Question

From my client/server I receive serialized data, once the data is deserialized, it goes into a command handler where receivedData.Action is the ClientMessage:

Command._handlers[receivedData.Action].Handle(receivedData.Profile);

The command handler will work out the client message and return the response that should be given to the client.

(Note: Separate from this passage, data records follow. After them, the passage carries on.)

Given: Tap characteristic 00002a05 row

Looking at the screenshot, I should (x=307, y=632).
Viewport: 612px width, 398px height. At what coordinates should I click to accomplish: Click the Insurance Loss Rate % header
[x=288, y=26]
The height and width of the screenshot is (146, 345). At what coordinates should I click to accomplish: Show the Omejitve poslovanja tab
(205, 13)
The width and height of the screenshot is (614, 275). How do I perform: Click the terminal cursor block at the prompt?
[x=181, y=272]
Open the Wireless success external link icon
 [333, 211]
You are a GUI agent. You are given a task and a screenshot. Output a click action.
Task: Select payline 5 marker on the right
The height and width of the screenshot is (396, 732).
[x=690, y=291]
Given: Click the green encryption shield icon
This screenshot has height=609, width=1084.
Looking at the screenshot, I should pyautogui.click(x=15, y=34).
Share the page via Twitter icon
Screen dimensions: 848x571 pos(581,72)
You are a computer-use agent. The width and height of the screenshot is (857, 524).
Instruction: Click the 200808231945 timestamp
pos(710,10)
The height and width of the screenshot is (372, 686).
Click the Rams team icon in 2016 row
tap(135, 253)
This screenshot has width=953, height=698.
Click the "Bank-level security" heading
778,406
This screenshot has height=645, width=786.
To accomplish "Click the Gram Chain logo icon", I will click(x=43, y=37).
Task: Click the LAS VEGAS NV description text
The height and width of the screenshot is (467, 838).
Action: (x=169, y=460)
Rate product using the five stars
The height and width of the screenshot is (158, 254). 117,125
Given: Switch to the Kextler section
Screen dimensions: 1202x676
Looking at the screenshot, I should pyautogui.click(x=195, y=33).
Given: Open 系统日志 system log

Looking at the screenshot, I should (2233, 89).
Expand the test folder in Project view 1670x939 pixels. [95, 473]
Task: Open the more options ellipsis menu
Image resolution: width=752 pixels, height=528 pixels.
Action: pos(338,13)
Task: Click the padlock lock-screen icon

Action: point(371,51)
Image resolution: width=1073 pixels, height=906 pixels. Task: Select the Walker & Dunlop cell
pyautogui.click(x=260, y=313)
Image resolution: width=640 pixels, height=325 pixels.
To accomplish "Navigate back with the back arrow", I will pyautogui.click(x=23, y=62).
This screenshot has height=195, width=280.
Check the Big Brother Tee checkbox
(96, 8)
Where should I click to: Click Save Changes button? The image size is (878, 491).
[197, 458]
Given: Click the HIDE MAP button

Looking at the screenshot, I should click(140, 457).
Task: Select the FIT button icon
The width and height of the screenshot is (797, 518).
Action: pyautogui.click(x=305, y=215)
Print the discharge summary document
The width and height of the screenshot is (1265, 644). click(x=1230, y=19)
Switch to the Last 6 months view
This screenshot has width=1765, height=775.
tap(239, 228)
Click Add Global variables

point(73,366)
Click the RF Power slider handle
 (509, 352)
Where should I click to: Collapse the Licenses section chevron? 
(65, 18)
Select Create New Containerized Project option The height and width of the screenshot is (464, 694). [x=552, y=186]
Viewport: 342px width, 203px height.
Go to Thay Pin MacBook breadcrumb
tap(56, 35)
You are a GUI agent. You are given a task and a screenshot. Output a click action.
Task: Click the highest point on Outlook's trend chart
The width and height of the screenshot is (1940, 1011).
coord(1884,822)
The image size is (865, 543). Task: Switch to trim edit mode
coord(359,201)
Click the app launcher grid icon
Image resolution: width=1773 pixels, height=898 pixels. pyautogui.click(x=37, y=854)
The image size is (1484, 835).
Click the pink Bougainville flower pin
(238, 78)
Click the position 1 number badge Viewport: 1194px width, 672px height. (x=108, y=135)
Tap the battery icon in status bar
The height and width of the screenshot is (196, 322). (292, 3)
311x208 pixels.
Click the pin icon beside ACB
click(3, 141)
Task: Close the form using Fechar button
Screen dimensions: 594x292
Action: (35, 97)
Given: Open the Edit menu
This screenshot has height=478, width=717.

I have an enum for the client messages as follow:

public enum ClientMessage
{
    INIT = 1,
    NEW_PROFILE,
    UPDATE_PROFILE_EMAIL,
    UPDATE_PROFILE_PASSWORD,
    UPDATE_PROFILE_PHONE,
    UPDATE_PROFILE_DATE,
    UPDATE_PROFILE_SECRET_ANSWER,
    UPDATE_PROFILE_POSTAL_CODE,
    UPDATE_SUCCESS,
    PING,
    PONG,
    QUIT
}

What I am having a difficult is how to have all the actions written, for example:

  • Should I have a separated enum for what the client sends and another for what the server should reply with ?
  • Or should I have a single enum with all messages and follow it as requested ?
  • Or how should I go about defining the messages and handling it ?

This is what my server/client currently does just to give you a better view:

  1. Server starts
  2. Client connects
  3. Client send auth to server
  4. Server verify client and send connected approval message
  5. Client will from there start sending and updating profiles to the server

This is roughly an example only.

IPacketHandler

public interface IPacketHandler
{
    MyCommunicationData Handle(ProfileData profile);
}

Command

public class Command
{
    public static Dictionary<ClientMessage, IPacketHandler> _handlers = new Dictionary<ClientMessage, IPacketHandler>()
    {
        {ClientMessage.INIT, new Init()},
        {ClientMessage.NEW_PROFILE, new NewProfile()},
        {ClientMessage.UPDATE_PROFILE_EMAIL, new UpdateEmail()},
        {ClientMessage.UPDATE_PROFILE_PASSWORD, new UpdatePassword()},
        {ClientMessage.UPDATE_PROFILE_PHONE, new UpdatePhone()},
        {ClientMessage.UPDATE_PROFILE_DATE, new UpdateDate()},
        {ClientMessage.UPDATE_PROFILE_SECRET_ANSWER, new UpdateSecretAnswer()},
        {ClientMessage.UPDATE_PROFILE_POSTAL_CODE, new UpdatePostalCode()},
        {ClientMessage.UPDATE_SUCCESS, new Success()},
        {ClientMessage.PING, new Ping()},
        {ClientMessage.PONG, new Pong()},
        {ClientMessage.QUIT, new Quit()},
    };
}

Example of the INIT

public class Init : IPacketHandler
{
    public MyCommunicationData Handle(ProfileData profile)
    {
        // Some verification to auth the client here 
        // bla bla
        // return response
        return new MyCommunicationData() { Action = ClientMessage.CONNECTED };
    }
}

PS: If my title is off and you have a better suggestion let me know or if you can go ahead and update it, I was not sure of how to describe this in English.

Was it helpful?

Solution

If your question is about how to design the class and interactions as I understood it, then I would - and it's totally dependant on the specifics of your application - separate this big Enumerations type into separate, smaller ones that are more descriptive of what they do, and of your intentions, for example, ProfileAction, ActionResult, PingStatus etc.. Then when you're using these enums, you make sure that you get compiler-time checks that you're doing it correctly, otherwise, what you're doing is almost like just passing strings.

It also has to do with sticking to Single Responsibility principle in OO design: an object should have single responsibility. Your enum as it stands now has more than one responsibility.

With issues like these, I find it helpful to look at what .NET framework does: for example look at Ping class and how it uses PingStatus enumerations and other enumerations as well.

OTHER TIPS

Not sure I'd use an enum at all. They are great inside a peice of code, exposed as communicated value, they are considerably less than great.

For me I'd have a different class per message, not one message with a god property.